The reasoning embedded in the approach is that disclosure addresses the wrong question. Whether a lawyer used a tool tells a court little about whether the resulting filing is reliable. A meticulously verified brief produced with AI assistance poses no threat to the court, while a sloppy brief drafted entirely by hand can still contain errors. By focusing on accuracy, the rule targets the harm that actually matters.
There is also a practical dimension. AI tools have become deeply woven into legal research platforms and everyday software, to the point that drawing a clean line around what counts as AI use would be difficult to define and harder to enforce. A disclosure mandate could generate confusion and box-checking without improving the quality of filings. The certification standard sidesteps that complexity by holding lawyers to a result they can control.
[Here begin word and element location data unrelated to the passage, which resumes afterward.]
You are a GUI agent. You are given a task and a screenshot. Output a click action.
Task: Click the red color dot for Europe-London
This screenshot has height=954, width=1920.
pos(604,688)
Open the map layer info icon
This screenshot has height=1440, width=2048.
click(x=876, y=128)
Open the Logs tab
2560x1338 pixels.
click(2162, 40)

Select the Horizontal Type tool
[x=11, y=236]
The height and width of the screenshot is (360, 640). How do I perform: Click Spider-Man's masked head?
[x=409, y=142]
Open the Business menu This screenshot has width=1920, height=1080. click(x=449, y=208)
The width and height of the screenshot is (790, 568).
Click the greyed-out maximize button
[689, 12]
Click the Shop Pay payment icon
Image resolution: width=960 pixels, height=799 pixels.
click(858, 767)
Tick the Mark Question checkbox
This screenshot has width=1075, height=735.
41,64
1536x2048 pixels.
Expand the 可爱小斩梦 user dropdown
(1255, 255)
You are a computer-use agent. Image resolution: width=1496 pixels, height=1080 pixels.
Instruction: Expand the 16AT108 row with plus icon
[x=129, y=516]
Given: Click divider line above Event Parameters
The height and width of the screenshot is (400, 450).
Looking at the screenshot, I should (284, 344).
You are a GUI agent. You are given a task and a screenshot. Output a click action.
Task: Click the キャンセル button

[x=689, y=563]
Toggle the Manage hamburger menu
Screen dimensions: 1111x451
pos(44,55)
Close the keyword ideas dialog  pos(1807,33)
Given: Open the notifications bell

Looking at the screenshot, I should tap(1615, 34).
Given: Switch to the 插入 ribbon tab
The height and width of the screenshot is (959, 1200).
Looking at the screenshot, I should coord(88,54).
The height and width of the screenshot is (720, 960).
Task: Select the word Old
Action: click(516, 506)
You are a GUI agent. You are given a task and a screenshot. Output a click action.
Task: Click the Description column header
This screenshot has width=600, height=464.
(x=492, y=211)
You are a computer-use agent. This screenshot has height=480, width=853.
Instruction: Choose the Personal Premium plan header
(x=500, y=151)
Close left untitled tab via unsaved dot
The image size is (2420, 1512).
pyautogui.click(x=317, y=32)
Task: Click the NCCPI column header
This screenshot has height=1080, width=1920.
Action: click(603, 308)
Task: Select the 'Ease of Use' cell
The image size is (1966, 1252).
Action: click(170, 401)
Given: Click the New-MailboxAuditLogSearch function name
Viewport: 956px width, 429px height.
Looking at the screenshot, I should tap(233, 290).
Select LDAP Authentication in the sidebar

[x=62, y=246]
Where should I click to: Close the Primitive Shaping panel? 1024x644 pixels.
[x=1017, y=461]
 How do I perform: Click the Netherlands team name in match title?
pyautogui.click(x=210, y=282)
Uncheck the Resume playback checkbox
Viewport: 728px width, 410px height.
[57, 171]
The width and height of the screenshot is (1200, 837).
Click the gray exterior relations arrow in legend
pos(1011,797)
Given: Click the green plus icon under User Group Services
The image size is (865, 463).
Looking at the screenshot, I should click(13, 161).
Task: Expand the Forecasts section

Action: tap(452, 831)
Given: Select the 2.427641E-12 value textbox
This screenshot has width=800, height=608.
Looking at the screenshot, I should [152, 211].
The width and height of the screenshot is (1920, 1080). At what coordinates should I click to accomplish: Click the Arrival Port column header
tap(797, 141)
Finally, the accuracy-based approach preserves a measure of professional discretion. It trusts attorneys to choose their tools while making clear that the choice does not dilute their responsibility. In effect, the rule treats AI the way the profession has long treated any research aid: useful, permissible, and entirely subject to the lawyer's duty to verify.
What's Next
The order takes effect June 15, 2026, at 12:01 a.m., giving the state's legal community a firm date to organize around. Between now and then, attorneys and firms have a window to align their workflows with the certification requirement and to make sure their verification practices can withstand scrutiny.
How the rule plays out in practice will become clearer as filings made under the new standard work their way through Florida's courts. The key tests will involve how judges treat inaccurate filings and how the sanctions framework is applied when a citation proves false. Those early cases will help define the practical contours of a rule that, on paper, is concise.
For now, Florida has chosen a clear path. By adopting AOSC26-12, the Florida Supreme Court has replaced an emerging patchwork with a single statewide expectation, declined to mandate AI disclosure, and put the burden of accuracy squarely on the attorneys who file. As the legal world continues to absorb the implications of generative AI, the state has staked out a position built on a familiar idea: the lawyer who signs the brief answers for what is in it.